Homework 2
Assignments Homework
Background
For this homework we will again use data from #tidytuesday and Kaggle, this time looking at data on transit costs (from #tidytuesday) and crime rates in Denver, CO (from Kaggle). We will be using the crime.csv
file from Kaggle.
Please visit each of the previous links for more information on each data source.
git/GitHub
Use of git/GitHub is optional for this homework. However, I would like to encourage you to use these tools to help you become more fluent with them, and in particular their use in collaborating. I am therefore offering a small amount of extra credit (3 points) for all group members who complete this homework collaboratively. To obtain the three points extra credit, you must:
- Have more than two group members
- Use branching
- Use issues
- Have evidence in your commit history that all members contributed to the homework roughly equally
This is optional, but will provide you a small amount of “buffer” if you happen to lose points elsewhere on the lab.
Getting Started
You can download the tidytuesday data using one of the following approaches:
library(tidyverse)
transit_cost <- read_csv('https://raw.githubusercontent.com/rfordatascience/tidytuesday/master/data/2021/2021-01-05/transit_cost.csv')
# install.packages("tidytuesdayR")
transit_cost <- tidytuesdayR::tt_load(2021, week = 2)
The Kaggle data can be downloaded either directly from Kaggle or from canvas (it was too large to post on GitHub). Note that if you do download the data directly from Kaggle your plots may not match mine exactly, given that the data are updated daily.
Assignment
- Use the transit costs data to reproduce the following plot.

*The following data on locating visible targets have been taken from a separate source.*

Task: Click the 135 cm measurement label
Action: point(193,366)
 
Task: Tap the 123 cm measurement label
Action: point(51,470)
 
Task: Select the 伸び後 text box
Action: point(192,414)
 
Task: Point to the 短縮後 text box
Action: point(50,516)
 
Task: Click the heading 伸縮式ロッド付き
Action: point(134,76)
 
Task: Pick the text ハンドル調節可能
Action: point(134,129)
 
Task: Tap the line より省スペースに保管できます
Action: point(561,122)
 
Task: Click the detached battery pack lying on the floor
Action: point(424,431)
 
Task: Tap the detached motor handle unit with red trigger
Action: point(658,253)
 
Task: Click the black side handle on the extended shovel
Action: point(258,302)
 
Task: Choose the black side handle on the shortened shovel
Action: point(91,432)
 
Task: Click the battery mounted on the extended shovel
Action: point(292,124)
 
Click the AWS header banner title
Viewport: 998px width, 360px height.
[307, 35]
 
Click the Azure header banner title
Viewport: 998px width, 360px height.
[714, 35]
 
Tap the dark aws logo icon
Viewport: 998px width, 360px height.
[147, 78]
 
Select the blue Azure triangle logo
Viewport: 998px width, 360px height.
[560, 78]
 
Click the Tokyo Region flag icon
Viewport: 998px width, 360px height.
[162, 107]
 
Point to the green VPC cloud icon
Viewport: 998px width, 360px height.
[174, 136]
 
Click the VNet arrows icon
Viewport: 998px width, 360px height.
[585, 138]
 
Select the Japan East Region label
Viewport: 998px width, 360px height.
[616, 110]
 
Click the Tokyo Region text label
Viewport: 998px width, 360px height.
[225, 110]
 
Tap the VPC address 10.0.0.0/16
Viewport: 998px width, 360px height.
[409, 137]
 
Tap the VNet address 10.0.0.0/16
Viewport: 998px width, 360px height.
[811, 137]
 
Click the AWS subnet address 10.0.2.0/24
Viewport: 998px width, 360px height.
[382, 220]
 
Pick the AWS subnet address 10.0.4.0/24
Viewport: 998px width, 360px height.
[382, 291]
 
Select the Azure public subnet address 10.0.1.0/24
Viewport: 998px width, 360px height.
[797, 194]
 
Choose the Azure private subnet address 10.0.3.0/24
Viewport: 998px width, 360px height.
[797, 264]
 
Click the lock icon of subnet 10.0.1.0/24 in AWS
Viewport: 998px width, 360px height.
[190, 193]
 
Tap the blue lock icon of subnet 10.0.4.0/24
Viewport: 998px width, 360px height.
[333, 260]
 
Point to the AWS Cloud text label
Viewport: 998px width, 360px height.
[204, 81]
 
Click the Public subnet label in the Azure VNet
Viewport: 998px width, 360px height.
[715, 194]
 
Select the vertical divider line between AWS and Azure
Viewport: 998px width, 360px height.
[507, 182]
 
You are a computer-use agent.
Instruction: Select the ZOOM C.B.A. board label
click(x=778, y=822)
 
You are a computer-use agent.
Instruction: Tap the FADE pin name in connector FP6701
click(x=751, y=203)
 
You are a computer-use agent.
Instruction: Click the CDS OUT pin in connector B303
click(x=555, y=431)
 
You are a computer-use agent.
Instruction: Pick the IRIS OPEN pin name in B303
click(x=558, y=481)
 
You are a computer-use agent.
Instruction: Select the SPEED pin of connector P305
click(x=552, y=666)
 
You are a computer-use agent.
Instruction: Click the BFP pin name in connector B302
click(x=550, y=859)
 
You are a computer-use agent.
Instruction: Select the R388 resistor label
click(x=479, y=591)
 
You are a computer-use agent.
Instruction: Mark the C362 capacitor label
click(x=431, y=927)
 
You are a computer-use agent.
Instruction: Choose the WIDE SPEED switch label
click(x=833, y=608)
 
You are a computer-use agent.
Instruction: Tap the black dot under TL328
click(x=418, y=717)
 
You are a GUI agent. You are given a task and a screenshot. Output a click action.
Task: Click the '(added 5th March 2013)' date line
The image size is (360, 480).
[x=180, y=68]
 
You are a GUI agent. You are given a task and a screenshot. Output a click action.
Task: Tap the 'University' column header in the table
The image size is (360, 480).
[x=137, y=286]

To do so, you will need to do a small amount of data cleaning, then calculate the means and standard errors (of the mean) for each country. To use actual country names, rather than abbreviations, join your dataset with the output from the following
install.packages("countrycode")
country_codes <- countrycode::codelist %>%
select(country_name = country.name.en, country = ecb)
As typical, the reproduction does not need to be identical, just close.
-
Visualize the same relation, but displaying the uncertainty using an alternative method of your choosing.
-
Use the crime dataset to run the following code and fit the corresponding model. Note, it may take a moment to run.
model_data <- crime %>%
mutate(neighborhood_id = relevel(factor(neighborhood_id), ref = "barnum"))
m <- glm(is_crime ~ neighborhood_id,
data = model_data,
family = "binomial")
This model uses neighborhood to predict whether a crime occurred or not. The reference group has been set to the “barnum” neighborhood, and the coefficents are all in comparison to this neighborhood.
Extract the output using broom::tidy
tidied <- broom::tidy(m)
Divide the probability space, [0, 1]
, into even bins of your choosing. For example, for 20 bins I could run the following
ppoints(20)
## [1] 0.025 0.075 0.125 0.175 0.225 0.275 0.325 0.375 0.425 0.475 0.525 0.575
## [13] 0.625 0.675 0.725 0.775 0.825 0.875 0.925 0.975
The coefficients (tidied$estimate
) for each district in the model represent the difference in crime rates between the corresponding neighborhood the Barnum neighborhood. These are reported on a log scale and can be exponentiated to provide the odds. For example the Athmar-Park neighborhood was estimated as 1.13 times more likely to have a crime occur than the Barnum neighborhood. This is the point estimate, which is our “best guess” as to the true difference, and the likelihood of alternative differences are distributed around this point with a standard deviation equal to the standard error. We can simulate data from this distribution, if we choose, or instead just use the distribution to calculate different quantiles.
The qnorm
function transforms probabilities, such as those we generated with ppoints
, into values according to some pre-defined normal distribution (by default it is a standard normal with a mean of zero and standard deviation of 1). For example qnorm(.75, mean = 100, sd = 10)
provides the 75th percentile value from a distribution with a mean of 100 and a standard deviation of 10. We can therefore use qnorm
in conjunction with ppoints
to better understand the sampling distribution and, ultimately, communicate uncertainty. For example the following code generates the values corresponding to ppoints(20)
, or 2.5th to 97.5th percentiles of the distributions in 5 percentile “jumps”, for the difference in crime rates on the log scale for Barnum and Regis neighborhoods.
regis <- tidied %>%
filter(term == "neighborhood_idregis")
qnorm(ppoints(20),
mean = regis$estimate,
sd = regis$std.error)
## [1] -0.137665770 -0.106700622 -0.089494614 -0.076657132 -0.065996465
## [6] -0.056616176 -0.048048461 -0.040008805 -0.032302456 -0.024781105
## [11] -0.017319140 -0.009797789 -0.002091440 0.005948216 0.014515931
## [16] 0.023896220 0.034556887 0.047394369 0.064600377 0.095565525
The following plot displays a discretized version of the probability space for the differences in crime between the neighborhoods. Replicate this plot, but comparing the Barnum neighborhood to the Barnum-West neighborhood. Make sure to put the values in a data frame, and create a new variable stating whether the difference is greater than zero (which you will use to fill by). Note that you do not need to replicate the colors in the subtitle to match the balls, as I have, but if you’d like to you should likely use the ggtext package.
Note: Your probabilities will not directly correspond with the p values, which are essentially twice the probability you are displaying (because the test is two-tailed).
- Reproduce the following table. Note that your link styling will look different from mine, and that’s fine, but essentially everything else should be equivalent.
Crimes Against Persons in Denver: 2014 to Present | ||||||
---|---|---|---|---|---|---|
Sample of three districts | ||||||
District 1 | ||||||
District 3 | ||||||
District 5 | ||||||
Denver Crime Data Distributed via Kaggle |